The effectivity of treatment has the mantra ‘younger the better’
Emerging myopes can be predicted before they become myopic. Most clinicians advocate close monitoring and fitting upon the first signs of myopia. The decision to commence fitting contact lenses needs to be offset by the maturity of the child in handling lenses and the risk of infection. Handling of lenses is rarely a barrier to the child and we are seeing more and more children becoming myopic at a younger age. This is a professional judgement based on the patient and the risk.

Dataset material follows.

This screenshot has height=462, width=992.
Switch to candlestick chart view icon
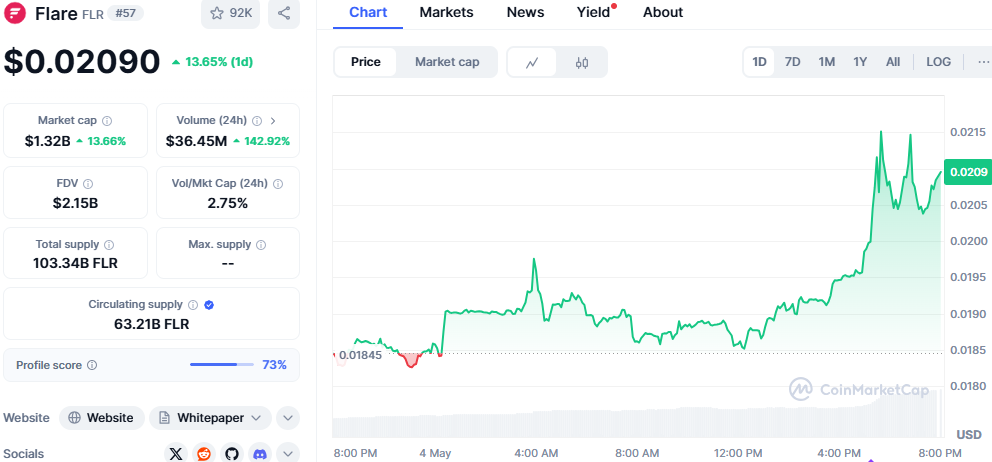pyautogui.click(x=582, y=62)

Risks such as parental myopia, sibling myopia, lifestyle and many other factors.
An interesting work which visualize the importance to start with myopia control treatment as soon as the first indication occur did Sharon Y. L. Chua et al in "Age of onset of myopia predicts risk of high myopia in later childhood in myopic Singapore children". In the conclusion of a study write Sharon Y.L. Chua, "that myopic Asian children who developed myopia at a younger age have a higher risk of high myopia. The Age of onset of myopia or duration of myopia progression till 11 years emerged as the strongest predictor of high myopia in later childhood, more than other factors."
The most effective time for starting myopia control is for children under-12 when myopia commonly develops. However, we are seeing the progression of myopia through into young adulthood, especially when studying or high near task demands. The clinical judgment of the age of discontinuing is very individual and needs to be considered with regard to educational demands the minor impact on visual quality if driving. Presbyopes are not restricted from driving in multifocal contact lenses so even in the late teenage early 20s it might be considered appropriate to continue with the customised contact lens fitting.